-------- INFORMATION SHOWN
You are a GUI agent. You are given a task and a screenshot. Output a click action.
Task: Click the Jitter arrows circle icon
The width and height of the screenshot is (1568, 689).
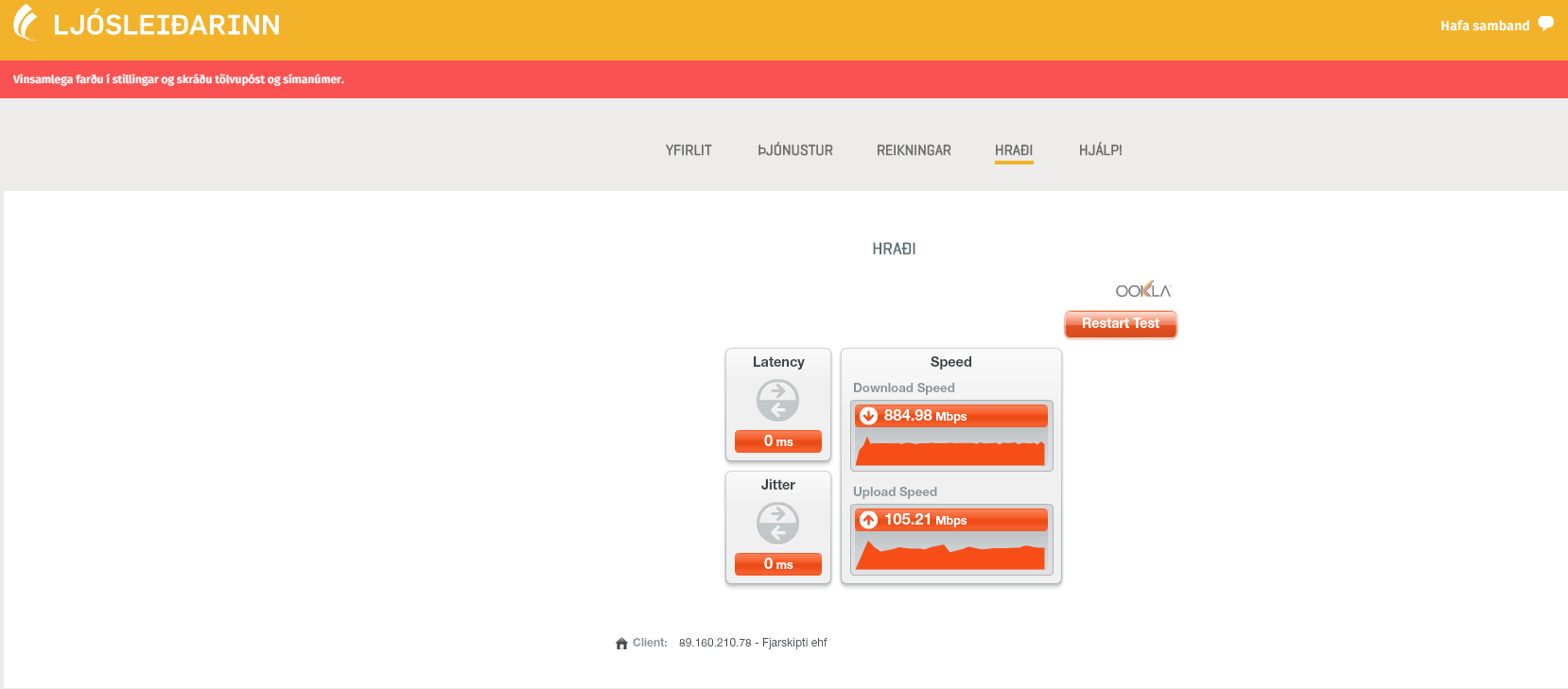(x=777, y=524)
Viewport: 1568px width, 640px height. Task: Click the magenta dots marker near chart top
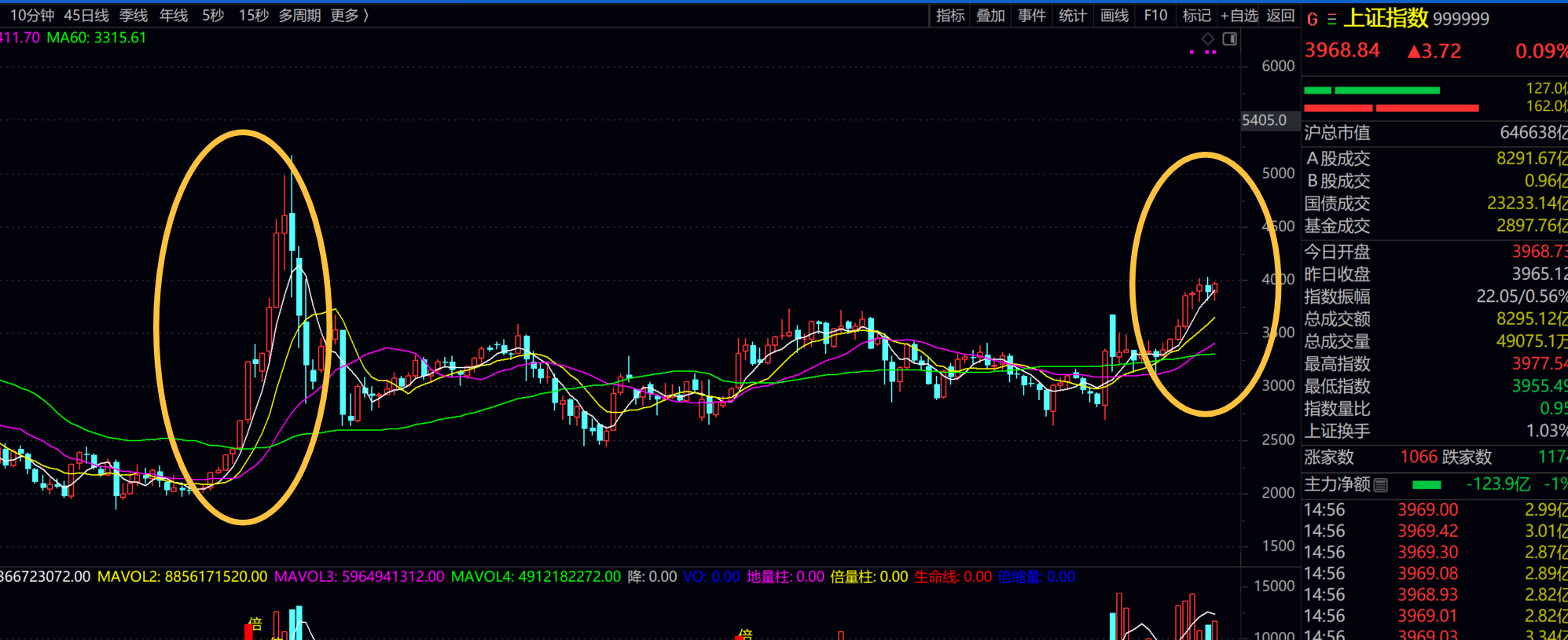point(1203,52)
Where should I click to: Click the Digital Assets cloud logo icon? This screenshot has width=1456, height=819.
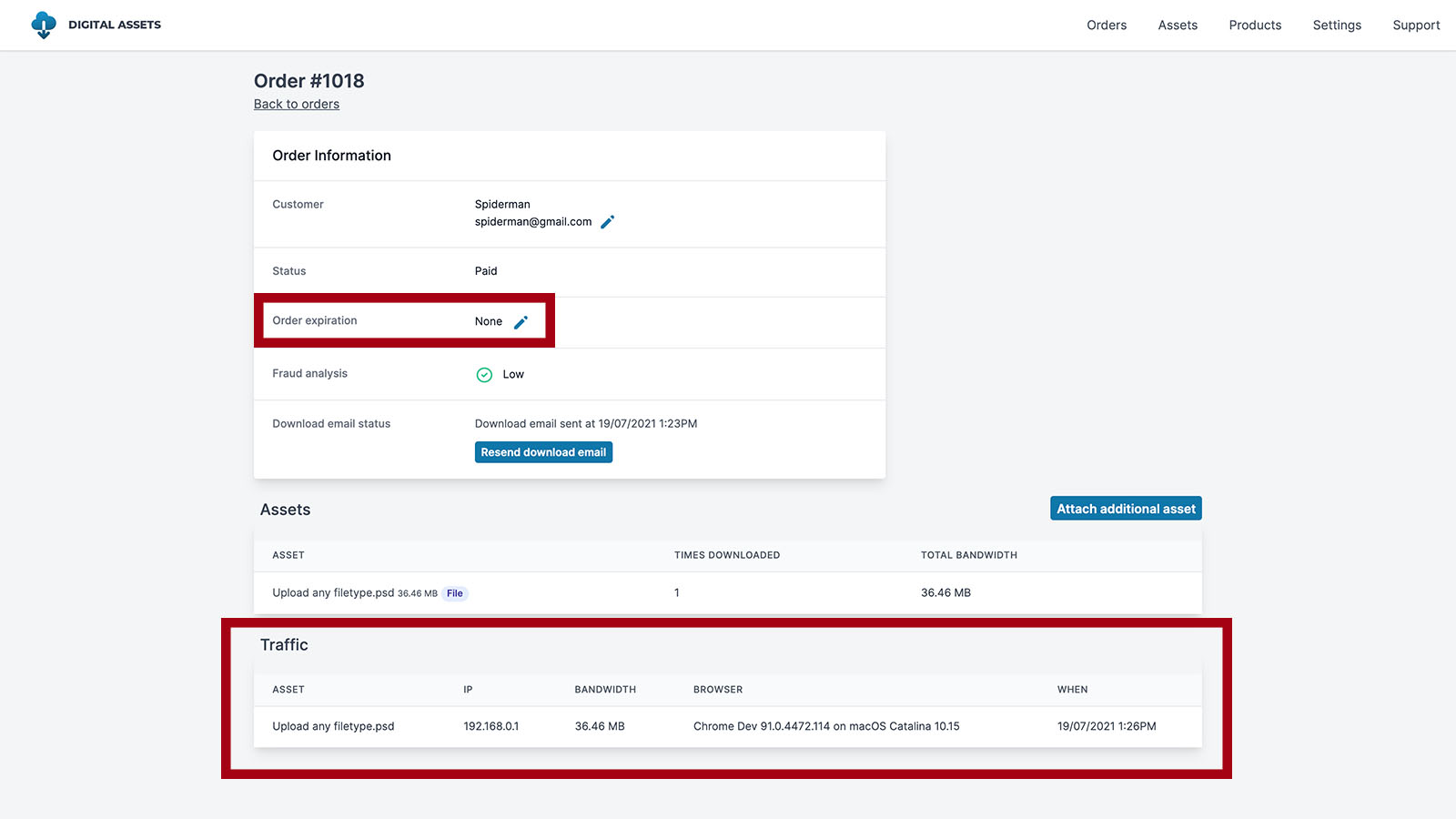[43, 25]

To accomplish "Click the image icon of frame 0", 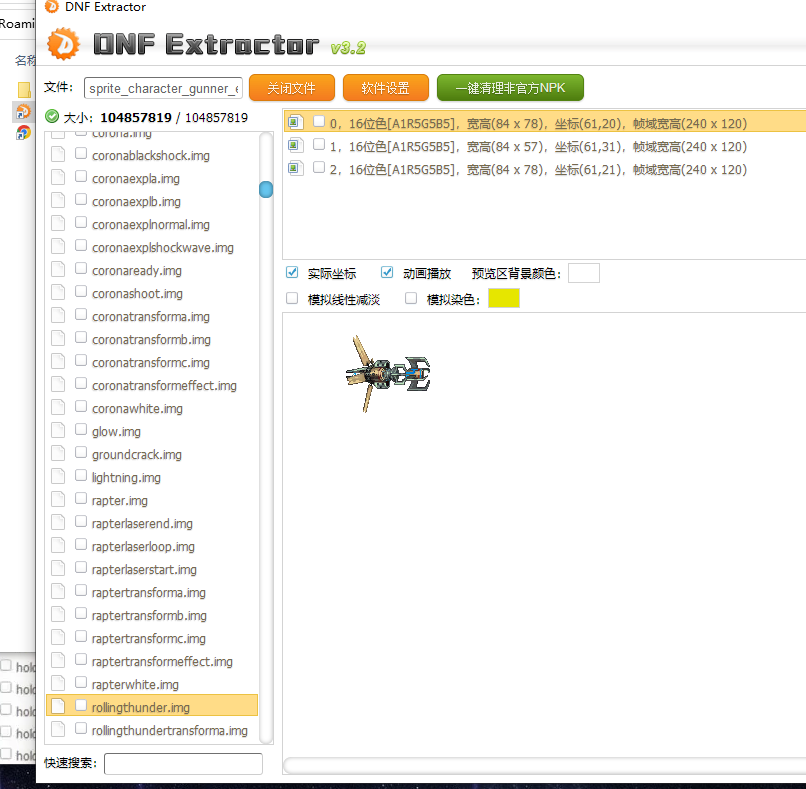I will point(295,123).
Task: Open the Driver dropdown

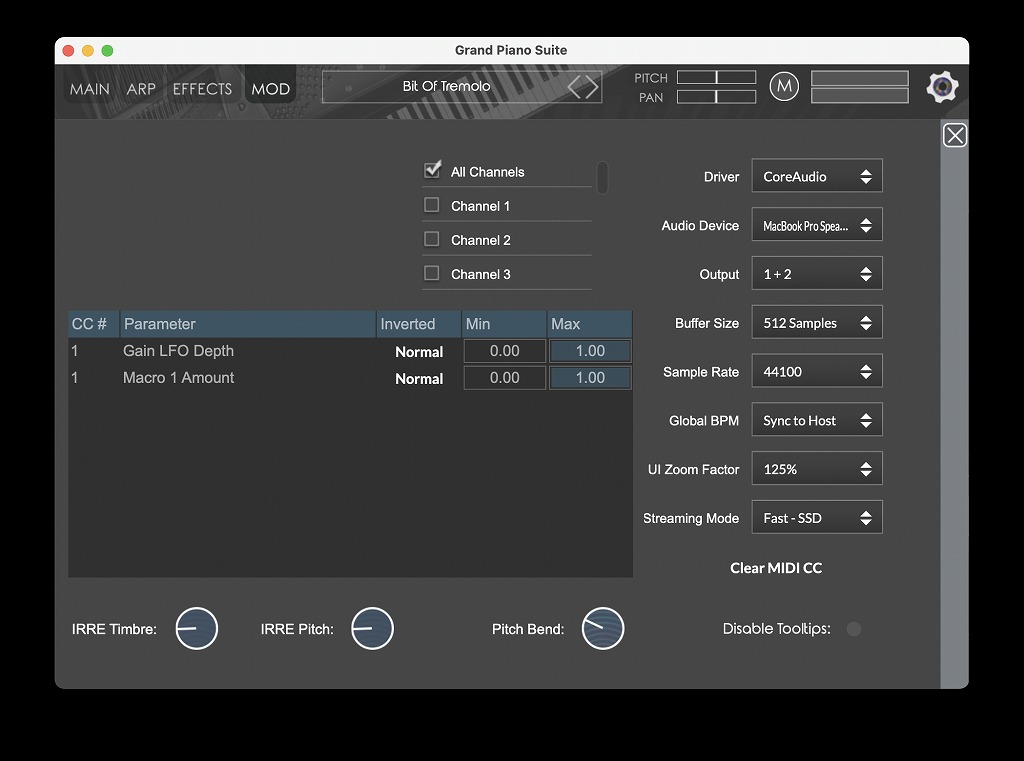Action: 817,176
----------------
§ SHORT PROBLEM:
Show each line of the material above that contains the string "width", matching case exactly.

§ CORRECT ANSWER:
The width and height of the screenshot is (1568, 689).
Viewport: 1568px width, 640px height. Task: Click the magenta dots marker near chart top
Where should I click to: Click the Digital Assets cloud logo icon? This screenshot has width=1456, height=819.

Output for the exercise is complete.